Eu acompanho de perto as tendências de crochê e me chamou atenção como o chamado Xale Vírus ganhou espaço nas feiras e redes de artesanato. O modelo, famoso pelos leques geométricos e caimento leve, virou aposta certeira para os dias amenos.
Triângulo que cresce sem mistério
O formato surge a partir do centro da parte superior da peça. Uma sequência ritmada de correntinhas e pontos altos forma leques sobrepostos, aumentando de maneira lógica nas extremidades e no bico. Depois da quarta carreira, o desenho se repete, permitindo crochetar enquanto se assiste a uma série ou se conversa, sem necessidade constante de consultar gráfico.
Fios que valorizam o desenho
- Algodão fino: confere elegância e leve transparência.
- Lãs mescladas de transição lenta (gradient cakes): criam efeito de cor sem trabalho extra.

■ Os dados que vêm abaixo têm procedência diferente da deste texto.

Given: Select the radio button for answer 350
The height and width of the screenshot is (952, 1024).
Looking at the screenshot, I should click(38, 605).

- Fios matizados de troca longa: evitam que mudanças bruscas escondam os leques.
Tamanho sob medida
A execução é interrompida quando o artesão desejar. Pode resultar em um lenço estreito, conhecido como baktus, ou se estender até formar um xale amplo que envolve o corpo.

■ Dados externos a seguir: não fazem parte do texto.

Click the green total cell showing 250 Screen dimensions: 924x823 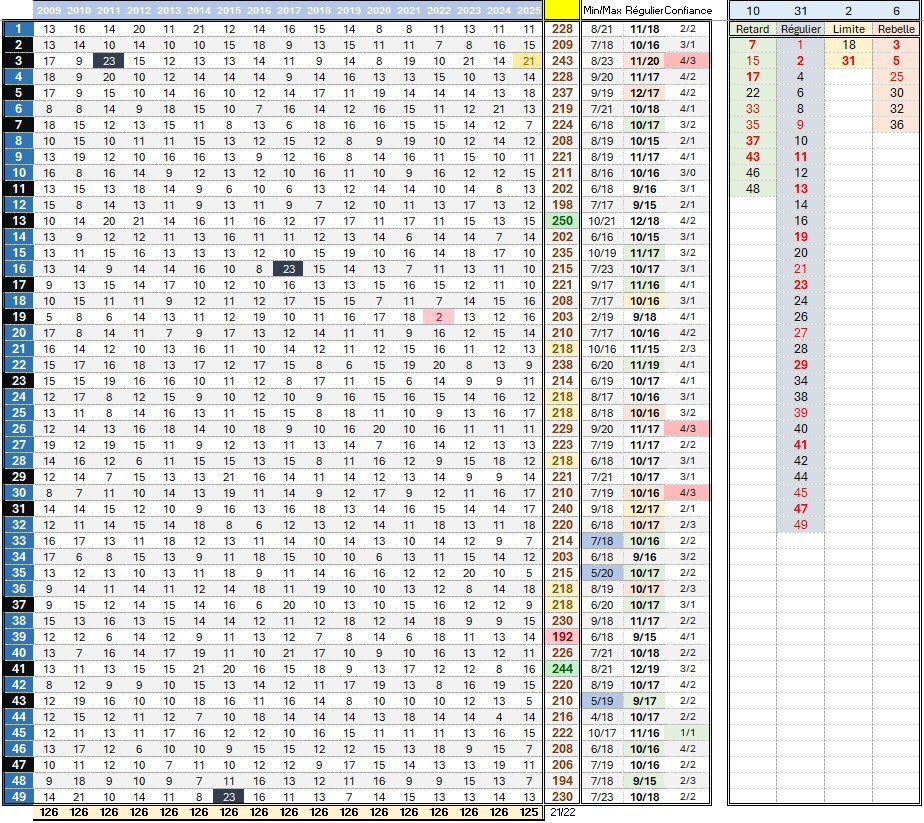click(563, 221)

Sequência fundamental do ponto
- Início com círculo mágico ou correntinhas.
- Base de arcos para receber os pontos altos.
- Primeira carreira de pontos altos em grupos, criando a primeira onda de leques.
- Carreira vazada de pontos altos intercalados por correntinhas.
- Expansão constante com aumentos nas bordas e no centro, mantendo o triângulo estável.
Ferramentas que fazem diferença
- Agulha meio a um número acima do indicado no rótulo: garante drapeado e evita rigidez.
- Bloqueio final: lavagem e secagem com a peça esticada abre o ponto e evidencia o padrão rendado.
Aposta de venda para 2026
Arejado, porém protetor contra o frescor matinal, o Xale Vírus alia visual contemporâneo ao charme clássico do crochê. Pela facilidade de personalizar cor e tamanho, tornou-se item cobiçado tanto para presentear quanto para comercializar no próximo outono.